Jackie Robinson’s number 42 was retired by the Major League Baseball in 1997.

The following year, the Dodgers called Robinson up to the major leagues. On April 15, 1947, Robinson made his major league debut at Ebbets Field before a crowd of 26,623 spectators, including more than 14,000 black patrons. Black baseball fans began flocking to see the Dodgers when they came to town, abandoning their Negro league teams which they had followed exclusively. Robinson’s promotion met a generally positive, although mixed, reception among newspapers and white major league players. Manager Leo Durocher informed his team, “I do not care if the guy is yellow or black… I’m the manager of this team, and I say he plays. What’s more, I say he can make us all rich. And if any of you cannot use the money, I will see that you are all traded.” After a strike threat by some players, National League President Ford Frick and Baseball Commissioner Happy Chandler let it be known that any striking players would be suspended.

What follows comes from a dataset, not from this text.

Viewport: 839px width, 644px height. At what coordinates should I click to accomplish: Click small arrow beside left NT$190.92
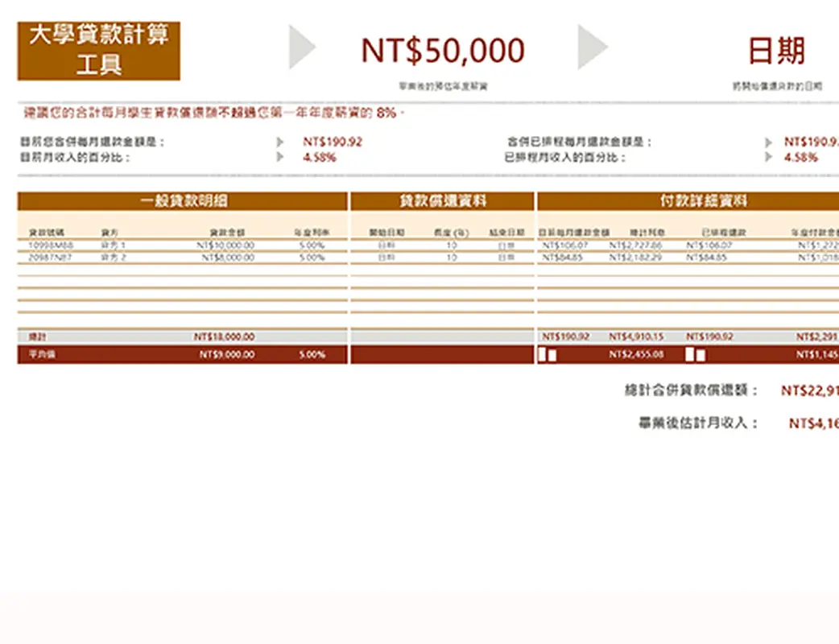click(x=280, y=142)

Robinson received significant encouragement from several major league players, including Dodgers teammate Pee Wee Reese who said, “You can hate a man for many reasons. Color is not one of them.”

That year, Robinson earned the inaugural Major League Baseball Rookie of the Year Award (separate National League and American League rookie of the year honors weren’t awarded until 1949).[128]

Less than three months later, Larry Doby became the first African-American to break the color barrier in the American League with the Cleveland Indians. He too faced the same type of discrimination as Robinson and went on to a Hall of Fame career. The next year, a number of other black players entered the major leagues. Satchel Paige was signed by the Indians and the Dodgers added three other black players besides Robinson.